Growing Up: Learning Life Lessons in the GardenPrior to coming to Woodland Hills in early 2010, Tony* had never heard of 4-H, nor had he spent time in a garden.
By: Dana Kazel, photographs courtesy of Woodland Hills, Living North
Prior to coming to Woodland Hills in early 2010, Tony* had never heard of 4-H, nor had he spent time in a garden. Seven months later, he and three other teens in Woodland Hills’ residential treatment program earned a trip to the Minnesota State Fair, where their garden project earned first prize.
Though the prize was a definite plus, each participant of the program also walked away with a sense of accomplishment, having learned the benefits of teamwork and experiencing the bond that often forms as a result.
Gardening has always been a part of the services Woodland Hills provides to youth, dating back a century to its roots at a Catholic orphanage. Today, all youth in the day treatment or residential treatment programs take husbandry classes as part of their coursework at Woodland Hills Academy.
Husbandry Specialist Anne Macaulay meets with the students weekly. Many, like Tony, have never gardened. She guides them through the process, step by step. “We go through seed catalogs,”
said Macaulay. “It’s all about learning. Some kids have no idea what
can grow up here.”
Each student group plants its own garden, approximately 30 by 50 feet in dimension. The students choose from vegetables, fruits, herbs and flowers.
While Macaulay focuses on gardening basics – such as the parts of a seed, the necessary things needed to make it sprout, and which plants can successfully grow next to one another – the students practice life skills far greater than simple gardening techniques, such as the importance of an honest day’s labor.
“We learned it’s hard work,” said Tony. “We gotta get down on our knees and get dirty and pick weeds. It’s not easy to control a garden.”
“You should see the amazement on the faces and the excitement when that little seed comes out of the ground and then it turns into a corn stalk,” said Macaulay.
“They learn how that happens and why that happens, and it’s directly dependent on them for the care that they give. There’s that correlation between how you care for it and the livelihood of it.
Students want their garden to succeed and learn quickly how to make that goal a reality. Macaulay says the students quickly realize they must complete the work for which they’re responsible or their garden
won’t thrive. “I’ve never had a group that hasn’t had a beautiful garden,” said Macaulay.
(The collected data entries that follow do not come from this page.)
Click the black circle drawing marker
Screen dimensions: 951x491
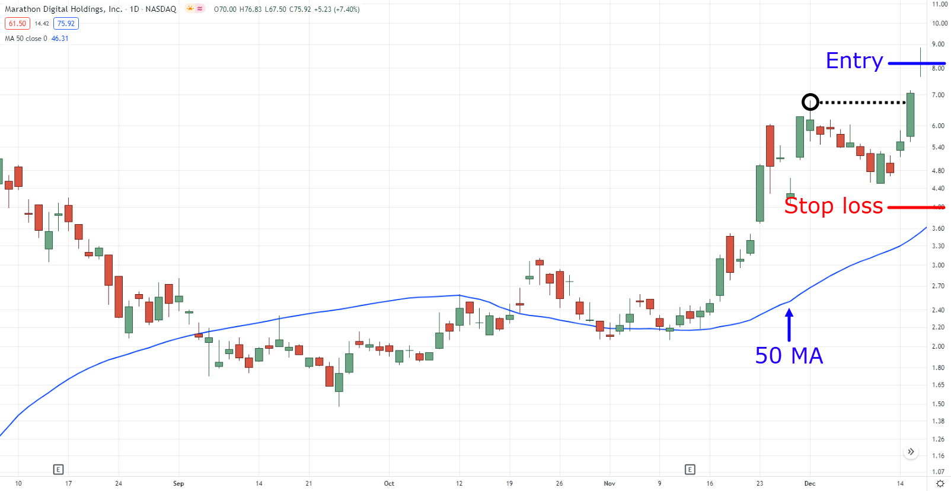coord(810,102)
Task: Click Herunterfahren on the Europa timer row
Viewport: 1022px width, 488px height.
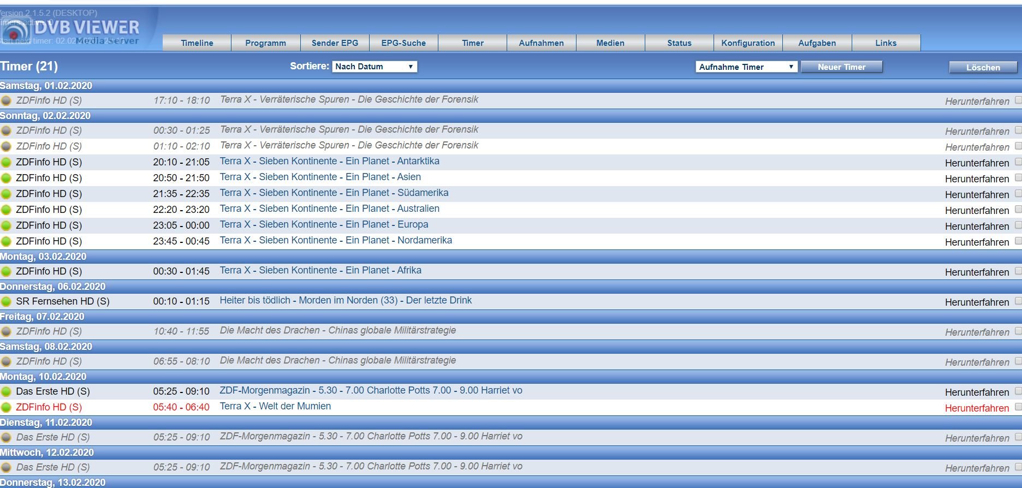Action: coord(977,226)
In addition to teaching responsibility, the gardening courses at Woodland Hills are an important form of therapy. Students come from a variety of backgrounds. Many are battling addictions and are victims of neglect or abuse. Some have committed crimes. Others are dealing with mental
health issues. Macaulay tells each of them that they come to the garden with a clean slate.
“I can see students come down carrying some pretty heavy stuff on their shoulders, and I just make the request of them to park their troubles at the barn, allow themselves the time to enjoy what we’re doing.”
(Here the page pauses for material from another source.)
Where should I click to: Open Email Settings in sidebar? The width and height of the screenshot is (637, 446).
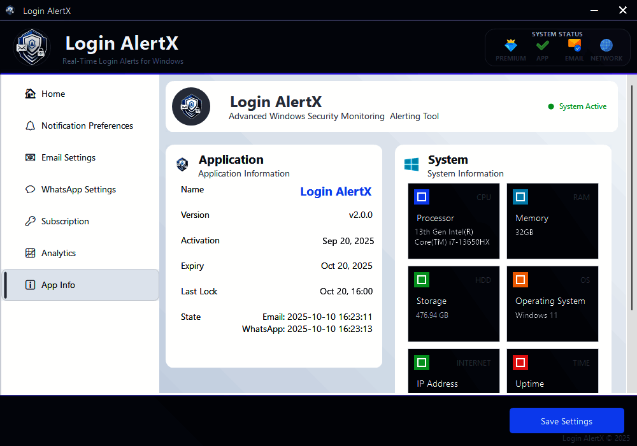tap(68, 157)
That means listening to the sounds of nature, recognizing when there is a task to be completed and learning to trust her when she offers them a taste of the food they’ve just grown, often vegetables they’ve never before eaten, such as Brussels Sprouts.
“They learned that they do actually like those,” Macaulay laughed. Gardening is also something that can be adapted. Macaulay purposely teaches her students about container gardening in hopes they will continue what they’ve learned. She recognizes many of them will not be returning to a home with a yard and space for gardening. Students also learn the
ancient art of Bonsai, caring for a tree they can ultimately take home with them.
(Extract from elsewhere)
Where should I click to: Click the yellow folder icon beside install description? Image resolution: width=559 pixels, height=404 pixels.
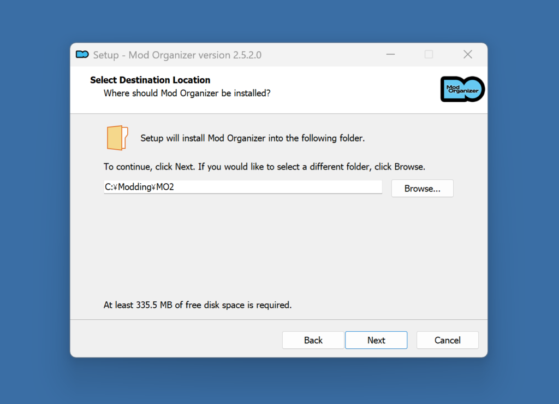point(117,138)
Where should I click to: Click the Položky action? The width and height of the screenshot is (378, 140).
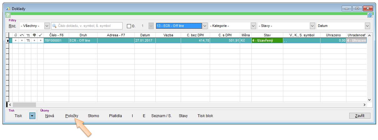pos(72,116)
As summer progresses, the students continue their work, harvesting and enjoying vegetables that sprout early. The big payoff comes in late August at Woodland Hills’ annual Harvest Fest. Each group of students contributes to the festival meal with food they’ve grown and prepared. Dinner is served to Woodland Hills staff and students and other invited guests. A bit
of a friendly competition usually crops up between student groups as they show off their gardens and what they’ve harvested.
The event is so popular that some youth who’ve completed their treatment prior to harvest time have jokingly asked to extend their stay so they can see their garden through to completion.
“These students are so proud of what they have grown and how their gardens
look,” said Macaulay. “They’re outside in their gardens enjoying the benefits of their long term work.”
Harvest Fest isn’t the only occasion students enjoy the fruits of their labor. About half the food grown is given the Woodland Hills kitchen, to be prepared and served at mealtimes throughout the year.
Community members also enjoy the fresh produce. In addition to maintaining
their group gardens, students help in a community garden that covers a third of an acre. Last year, Woodland Hills students set up a farmer’s market at the corner of Woodland Avenue and Calvary Road in Duluth,
valuable lessons in math, marketing and business.
Students round out the season by preparing their garden for winter, pulling weeds and applying compost. Many of the young people will have left Woodland Hills before the next growing season begins, but they know their hard work will benefit the students who come after them. Meanwhile, they take with them the lessons they have learned as they begin their new future – a future much like seed packets, filled with potential and hope.
*Due to confidentiality rules, his last name is kept private.